(Ed. Note--The Crimson does not necessarily endorse opinions expressed in printed communications. No attention will be paid to anonymous letters, but under special conditions, at the request of the writer, names will be withheld.)
To the Editor of the CRIMSON:
This college year, young as it still is, has seen a great deal of anxiety over the decline of the extra-curricula activity. Any manager, president or editor in the University will tell you that his organization is beginning to feel the effects of a decreasing number of candidates, and is study to offer suggestions as to causes of the sagging interest.
Dr. Fosdick to the contrary, there is no longer the lure al honor in the activity at Harvard. There are too many influences at work to discourage the "big man" idea. The Harvard undergraduate whose activities have placed him in the sun is rather pitied by his friends for the time and the energy he spends on something which does not appear to prove anything. Perhaps in his own mind he is beginning to curse the sophomoric ambition that sent him out for this or that.
A recent editorial in the columns of the CRIMSON advanced the thesis that undergraduates know what they want, and what they want is an education, in the academic sense of the word. That there was truth in this stand few will deny, and as few will probably take issue with the premise that the action of these two forces, the disappearance of glory from the undergraduate activity, and the bull movement in academic stocks, will tend eventually to the disintegration of many of the activities.
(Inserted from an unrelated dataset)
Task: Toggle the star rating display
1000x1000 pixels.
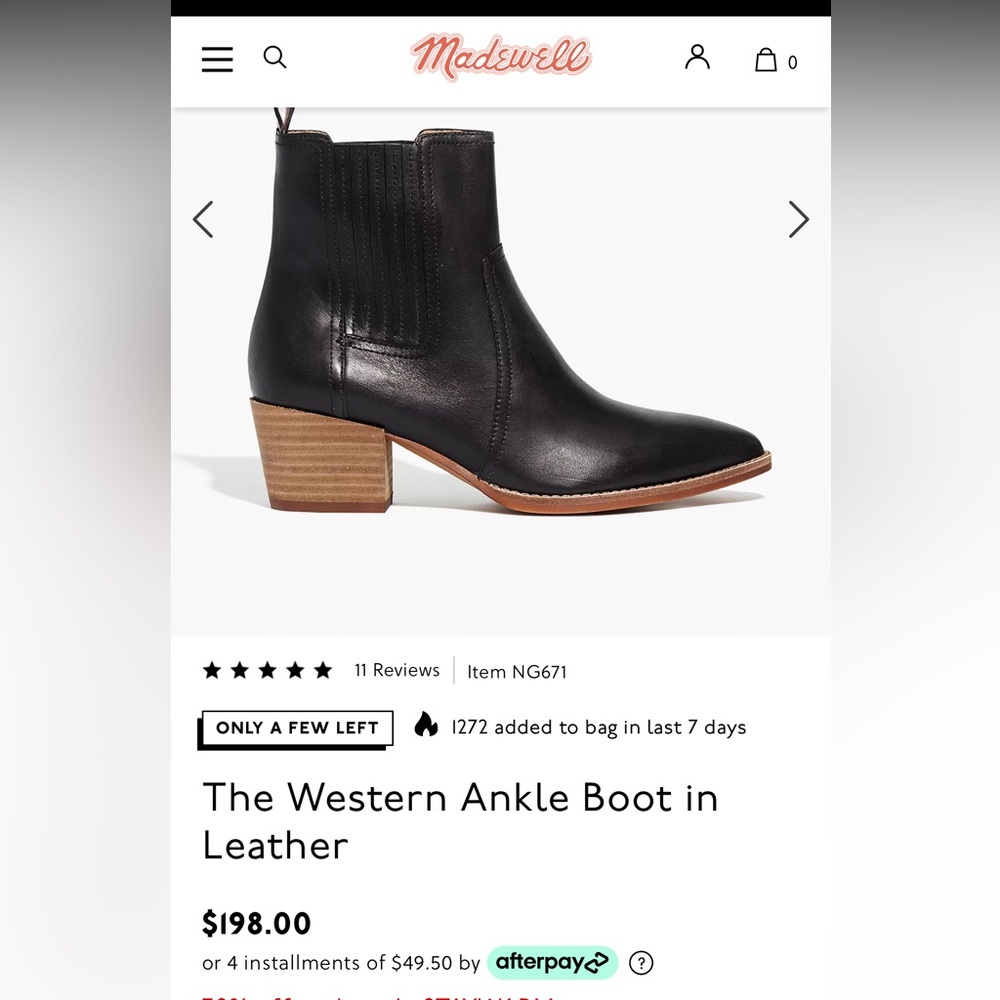Action: 267,670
There are, however, a few places now held by undergraduates which will continue in their present status. The question is whether, at the end of ten years of development of the student body along its present lines, there will be enough men of the calibre required for some of these positions who will be willing to divide their time and abilities with work which yields no tangible return beyond a dead glory and that old bromide known as "experience."
The answer to this question may be found in the placing of some of the more important undergraduate positions on a remunerative basis. The major sport managerships, the presidency of the CRIMSON, and the presidency of the Phillips Brooks House, which are generally considered among the foremost student positions, are in fact real jobs, as stringent proportionally in their demands on time and energy of men whose resources are already taxed as an executive place in a corporation. The counter attractions to the part of student leaders that are now making themselves felt will be doubly powerful in a decade. Undergraduates of a future day may ask financial recognition of their role as student executive. This recognition might not be large, but sufficient partially to atone for the sacrifices which the responsibility entails.
The objections to such a state of affairs are legion, but the thought is no less valid. The American student is constantly arriving at a larger estimation of his own importance, and there is no reason why this may not expand to the sphere where he will not offer his valuable services except for the return which he would get for a similar effort elsewhere. Very truly yours, R. G. West '29.